=== WHAT TO PRODUCE ===
According to the lecture notes below, how many steps do RNNs take for distant word pairs to interact?

=== PASSAGE SHOWN ===
★ ★ ★ ★

Lecture 9 - bancron/stanford-cs224n GitHub Wiki

Lecture video: link

This lecture covers self-attention and transformers.

Circa 2016, the de facto strategy in NLP was to

encode sentences with a bidirectional LSTM (e.g. the source sentence in a translation)
define your output (the parse, sentence, summary, etc.) as a sequence, and use an LSTM to generate it
use attention to allow flexible access to the "memory" of the LSTM

Today, we're not trying to motivate entirely new ways of looking at problems (like machine translation). Instead, we're trying to find the best building blocks to plug into our models and enable broad progress.

Issues with recurrent models

Linear interaction distance

RNNs are unrolled "left-to-right". This encodes linear locality: a useful heuristic! Nearby words often affect each other's meanings.

The problem is that RNNs take O(sequence length) steps for distant word pairs to interact.

This makes it hard to learn long-distance dependencies (due to gradient problems). The linear order of words is "baked in" to the model; we already know linear order isn't the right way to think about sentences.

★ ★ ★ ★

Entries on where items appear on the page:
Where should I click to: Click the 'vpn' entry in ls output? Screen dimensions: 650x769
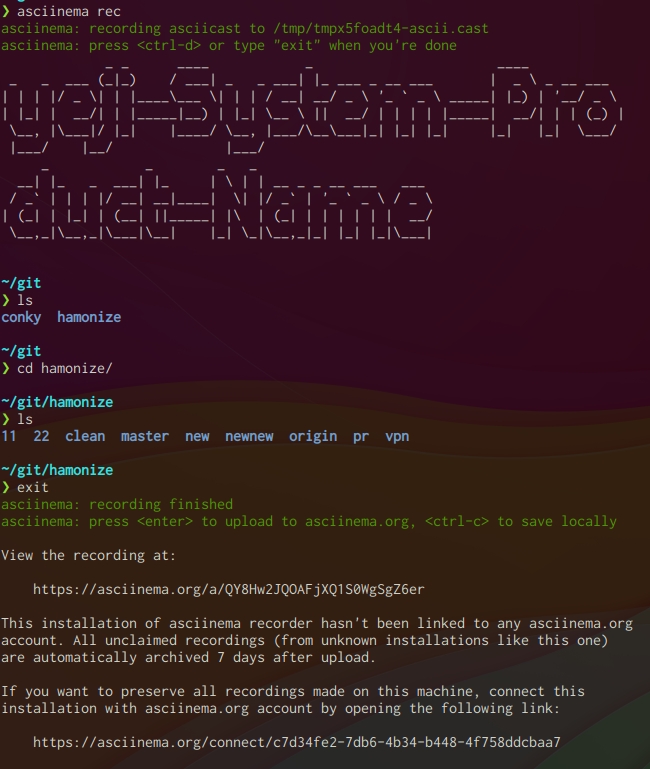397,436
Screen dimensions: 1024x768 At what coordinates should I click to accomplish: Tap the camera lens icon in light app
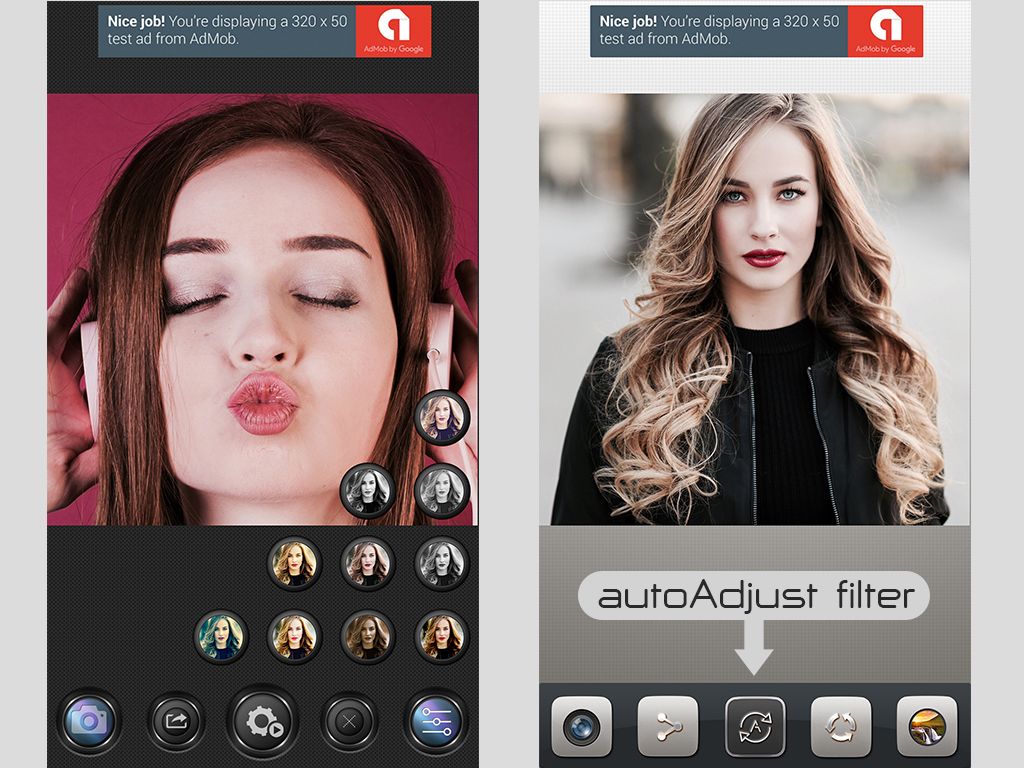[x=582, y=726]
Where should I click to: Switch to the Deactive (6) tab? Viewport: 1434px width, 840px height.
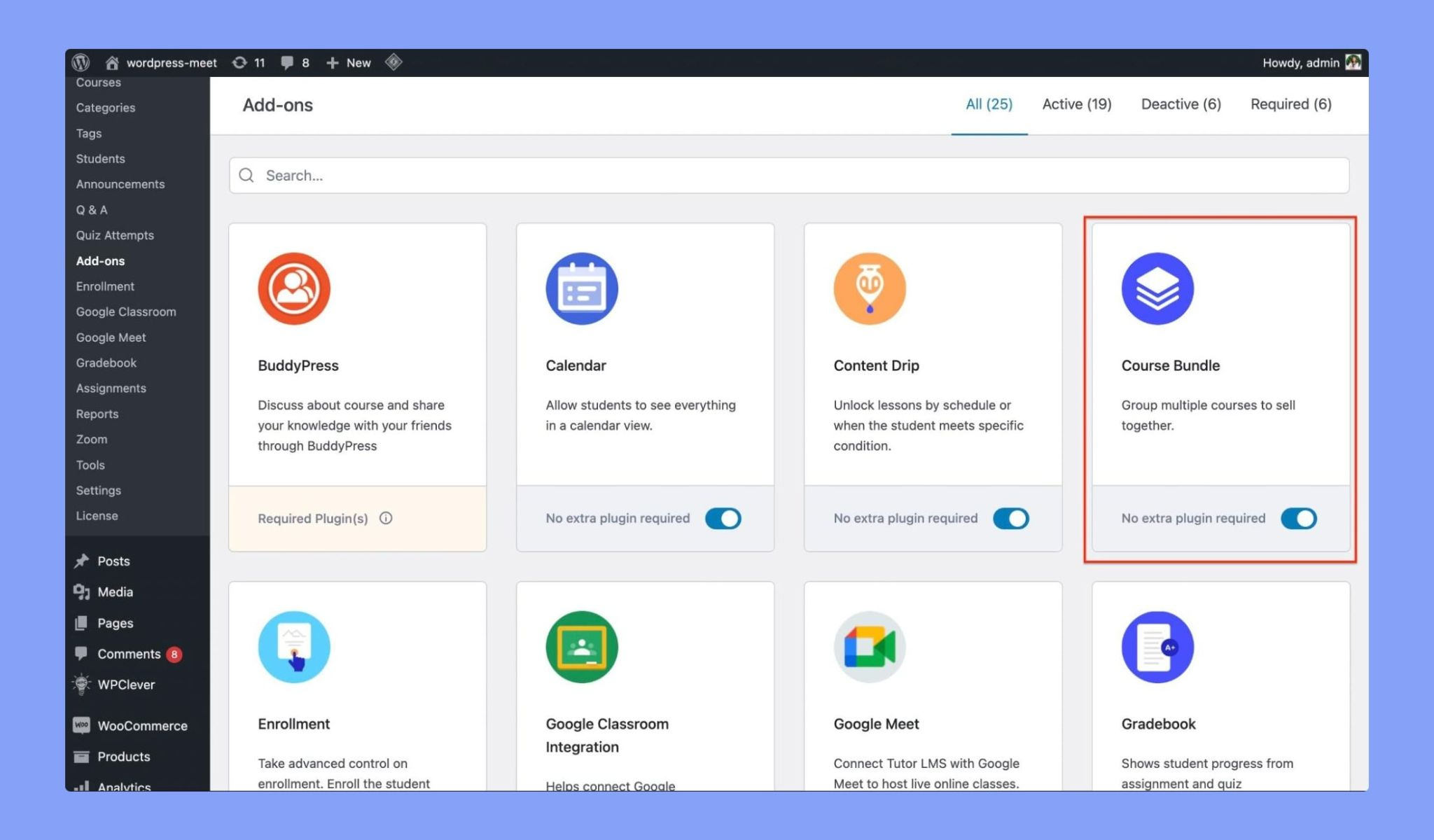1181,104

★ ★ ★ ★

=== EXERCISE ANSWER ===
O(sequence length) steps.